We've received an abuse report from Hetzner on october 26th about multiple ssh connections originating from our IP for web-fsn-01 towards different IPs in the same block
anarcat says that there is indeed traffic for port 22 flowing out of port 22 from the VM. there should not be anything on that host that permits some kind of forwarding. we need to investigate what's happening
so i didn't find a trace of that specific address or /16 netblock in my traces, but i do find a lot of RST packets going out of that particular web server. right now i have this running:
tcpdump -n dst port 22 and '!' dst host 116.202.120.165 > resets.txt
that found over 7000 resets over the course of 5 minutes, most from unique IP addresses. so i can't confirm if this is the same issue as what the plaintiff is describing, but it seems we are going through some sort of DOS attack or attempt at one anyways. because the webservers' SSH port is firewalled, it's getting dropped early and harmlessly, but i suspect the backscatter might be what's tripping those IDS...

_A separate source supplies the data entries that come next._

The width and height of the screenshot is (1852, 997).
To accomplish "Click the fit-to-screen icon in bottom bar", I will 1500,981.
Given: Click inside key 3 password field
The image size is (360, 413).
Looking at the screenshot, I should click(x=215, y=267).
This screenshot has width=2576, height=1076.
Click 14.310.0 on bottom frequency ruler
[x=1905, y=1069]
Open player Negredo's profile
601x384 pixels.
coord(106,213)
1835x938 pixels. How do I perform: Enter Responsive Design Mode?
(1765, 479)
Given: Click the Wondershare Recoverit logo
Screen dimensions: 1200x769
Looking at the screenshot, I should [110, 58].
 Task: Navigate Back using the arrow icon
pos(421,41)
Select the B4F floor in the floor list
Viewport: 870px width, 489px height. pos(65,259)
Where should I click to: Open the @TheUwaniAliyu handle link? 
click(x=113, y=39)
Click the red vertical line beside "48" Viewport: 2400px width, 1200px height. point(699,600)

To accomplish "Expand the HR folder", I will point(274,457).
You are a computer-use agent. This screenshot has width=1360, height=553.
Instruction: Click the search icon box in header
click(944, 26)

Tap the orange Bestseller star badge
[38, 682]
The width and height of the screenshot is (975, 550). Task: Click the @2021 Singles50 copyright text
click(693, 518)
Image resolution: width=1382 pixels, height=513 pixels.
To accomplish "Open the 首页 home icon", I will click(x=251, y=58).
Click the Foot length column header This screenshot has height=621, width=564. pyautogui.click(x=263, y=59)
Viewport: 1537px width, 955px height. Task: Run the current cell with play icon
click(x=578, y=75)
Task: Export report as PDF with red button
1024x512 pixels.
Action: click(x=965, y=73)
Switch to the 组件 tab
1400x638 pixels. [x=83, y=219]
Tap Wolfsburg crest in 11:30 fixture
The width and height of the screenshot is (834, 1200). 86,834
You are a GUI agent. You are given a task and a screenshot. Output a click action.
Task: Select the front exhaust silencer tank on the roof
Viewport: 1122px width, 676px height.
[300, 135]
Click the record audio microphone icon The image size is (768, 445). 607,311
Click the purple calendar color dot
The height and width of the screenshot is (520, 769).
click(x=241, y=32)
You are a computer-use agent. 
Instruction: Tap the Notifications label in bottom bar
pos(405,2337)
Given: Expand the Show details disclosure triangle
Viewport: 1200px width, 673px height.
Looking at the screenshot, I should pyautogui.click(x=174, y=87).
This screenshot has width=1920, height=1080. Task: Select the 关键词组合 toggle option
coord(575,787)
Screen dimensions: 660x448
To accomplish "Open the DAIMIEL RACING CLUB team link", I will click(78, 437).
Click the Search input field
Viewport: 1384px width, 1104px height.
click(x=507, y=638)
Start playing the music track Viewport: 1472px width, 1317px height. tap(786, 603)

i've replied to the two reports, we'll see what flies back, if anything. Here's the response I sent to one of them:
Hi,
We were forwarded this report about supposedly "unusual activity"
originating from 116.202.120.165, one of the web servers in our main
rotation.
From our analysis, it seems the webserver is a victim of an attempt at a
distributed denial over service (DDOS) attack. We haven't found trace of
the other IP addresses (in the 202.91/16 netblock) mentioned in the
report in our (temporary) probes, but lots of other hosts seem to try
to connect over the SSH port (22) to our server, which is otherwise
firewalled.
So what might be happening is that you're receiving RST traffic from our
firewall which is (rightly) refusing those connections.
Could you confirm whether or not the traffic your receiving has the RST
flag set, and whether it matches outgoing SYN traffic?
I responded to Hetzner as well, who threatened to cut us off if we don't make a statement, with:
Hi,
We are finding it difficult to investigate this specific complaint because cert.br has redacted the actual IP addresses allegedly victims of this presumed attack.
We we can say is that we are under attack from a distributed set of IP addresses that are repeatedly trying to open the SSH port on this server. In a 5 minutes sample, we saw over 7000 attempts for mostly all distinct IP addresses. Our firewall is blocking SSH connection attempts apart from a small set of ACL'd IP addresses, and is responding to that traffic with RST packets.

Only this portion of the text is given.